● **Exercise requirements**:
What you return should be only the lines in the entries below between the one holding "The image size is (913, 588)." and the one holding "Task: Click the Postgres 18.3 version badge", ends included, with every picture left out.

● **Exercise inputs**:
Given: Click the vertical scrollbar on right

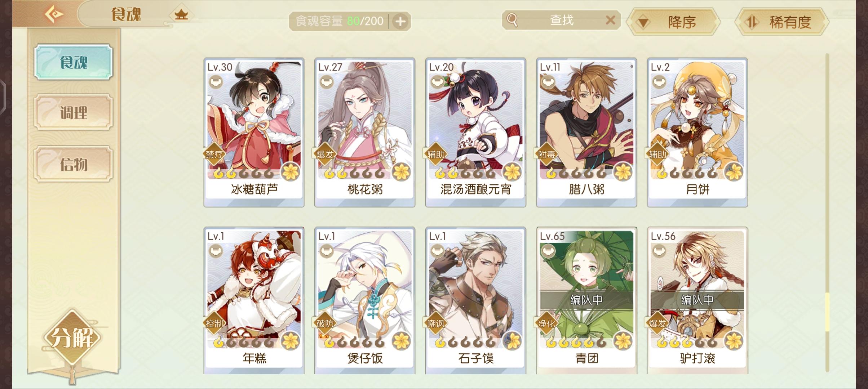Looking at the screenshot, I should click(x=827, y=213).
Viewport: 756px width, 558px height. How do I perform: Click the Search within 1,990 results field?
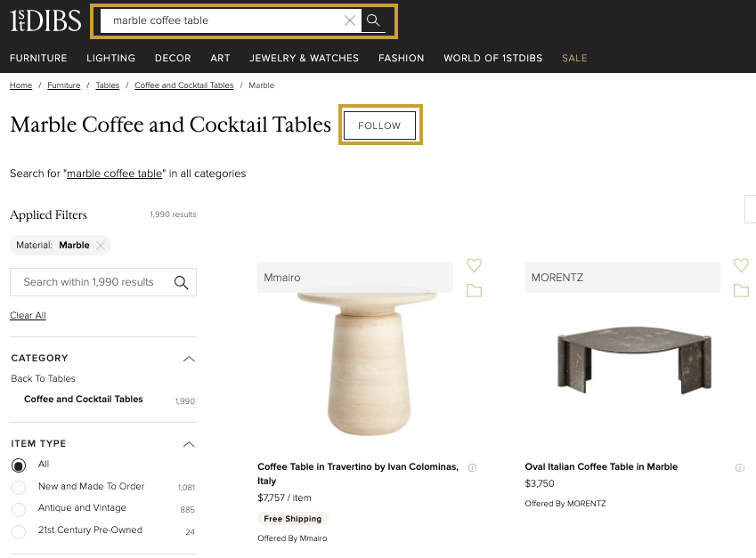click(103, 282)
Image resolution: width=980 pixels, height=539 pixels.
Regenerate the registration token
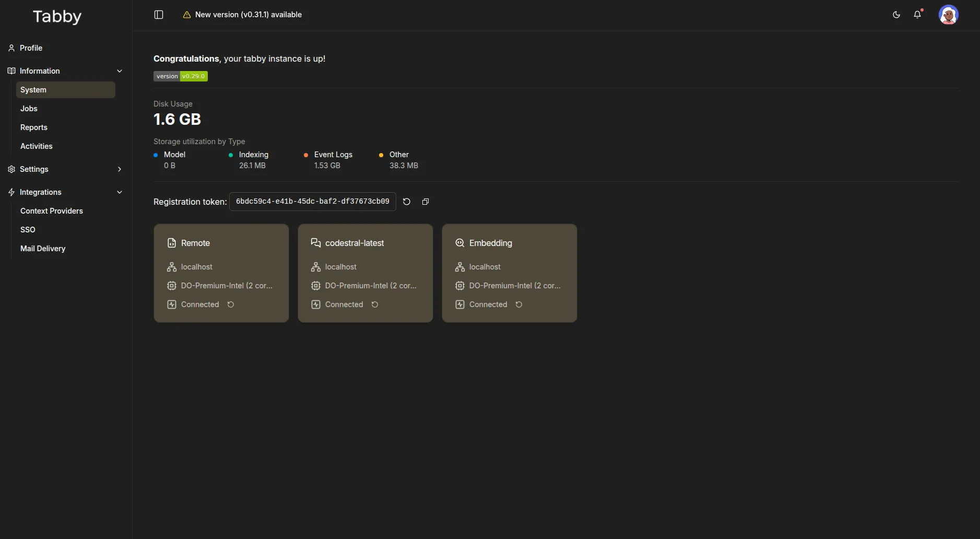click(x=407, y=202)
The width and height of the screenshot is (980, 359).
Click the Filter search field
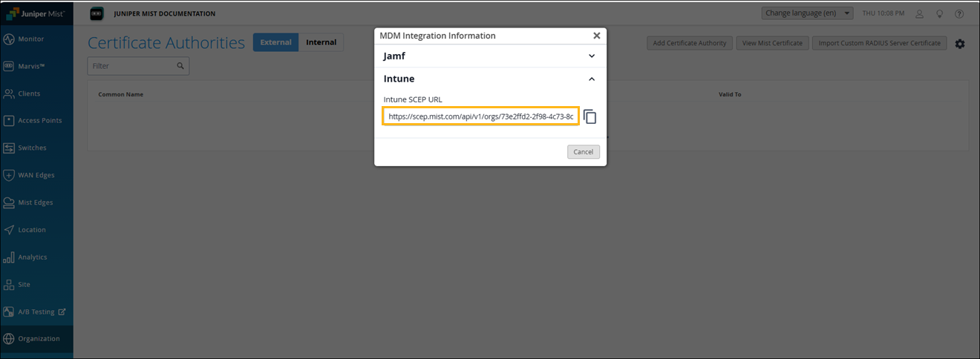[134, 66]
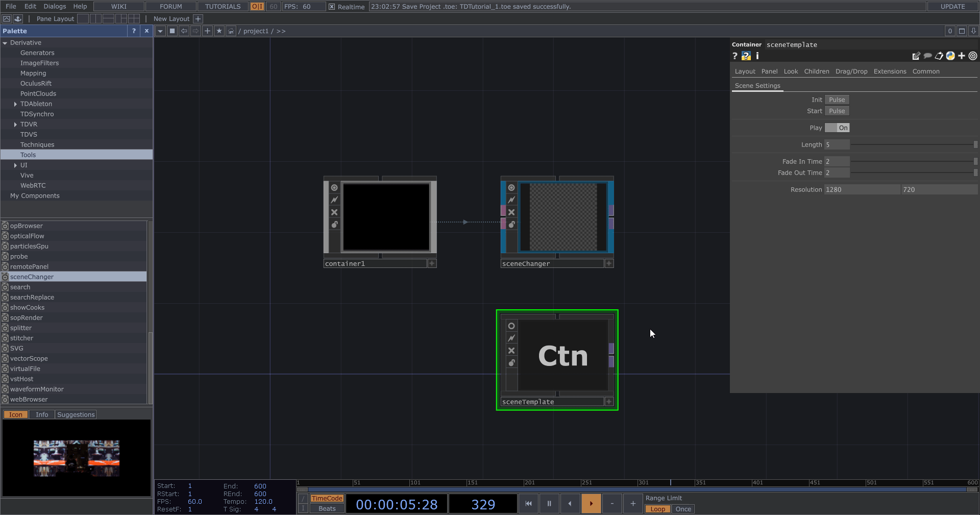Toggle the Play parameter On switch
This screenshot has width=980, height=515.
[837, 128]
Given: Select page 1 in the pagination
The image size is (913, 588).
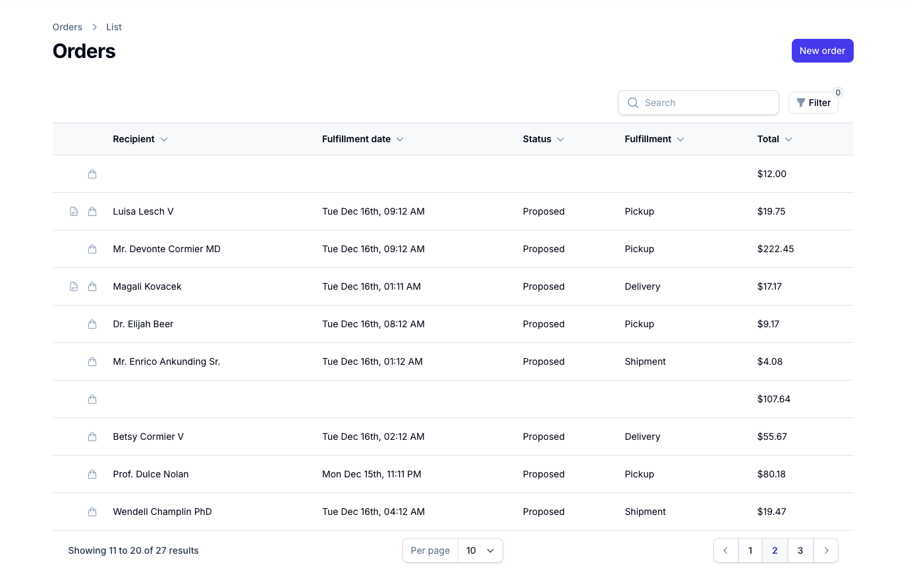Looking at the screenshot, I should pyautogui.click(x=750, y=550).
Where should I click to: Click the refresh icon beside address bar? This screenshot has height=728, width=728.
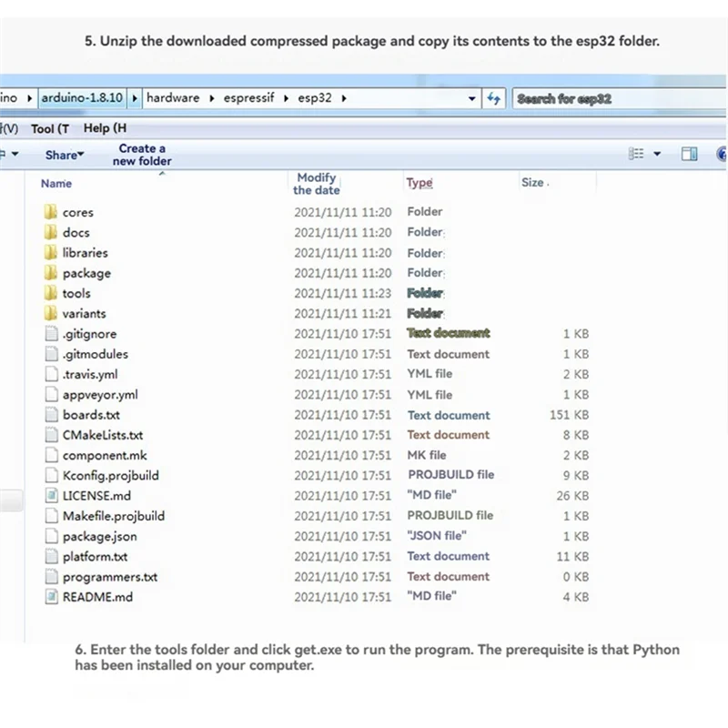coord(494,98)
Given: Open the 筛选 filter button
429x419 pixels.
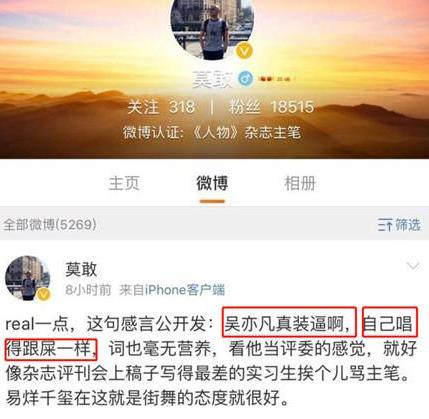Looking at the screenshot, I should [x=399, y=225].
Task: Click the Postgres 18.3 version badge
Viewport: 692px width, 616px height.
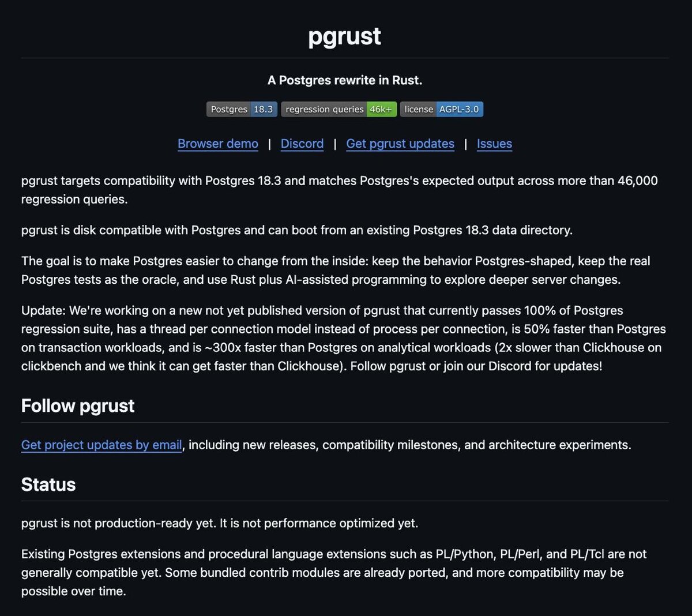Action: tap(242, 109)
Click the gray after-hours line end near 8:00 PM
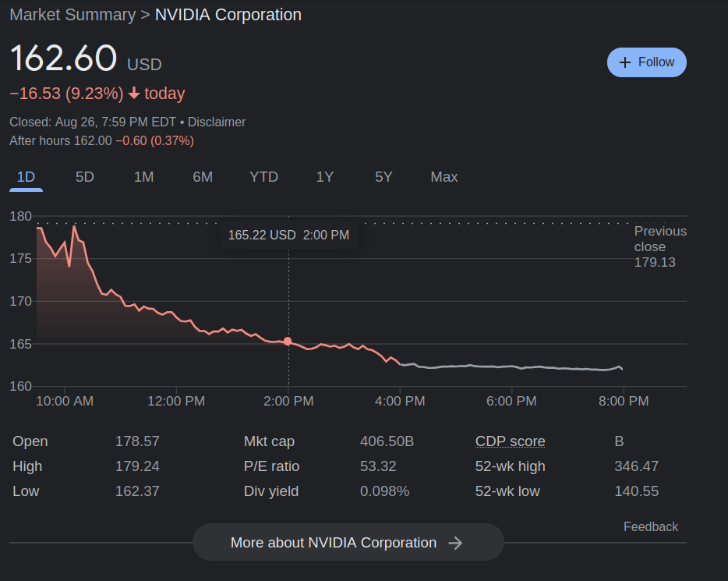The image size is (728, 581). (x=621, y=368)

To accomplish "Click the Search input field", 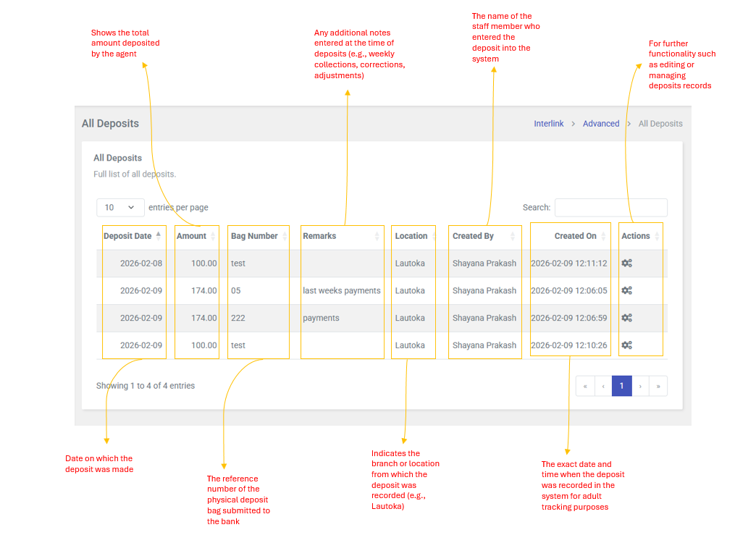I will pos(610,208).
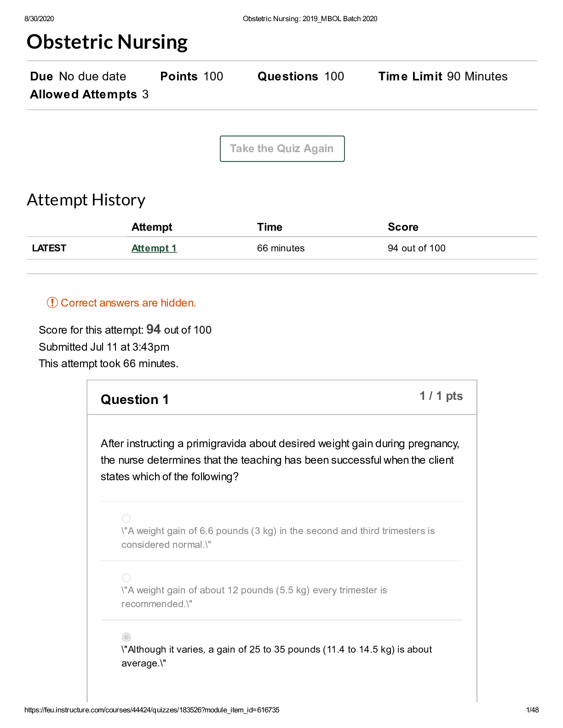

● **Written response**:
The image size is (913, 588).
Looking at the screenshot, I should pyautogui.click(x=750, y=550).
Where should I click to: Click the refresh icon beside address bar? This screenshot has height=728, width=728.
coord(494,98)
Given: Open the 筛选 filter button
429x419 pixels.
Looking at the screenshot, I should [x=399, y=225].
Task: Click the Postgres 18.3 version badge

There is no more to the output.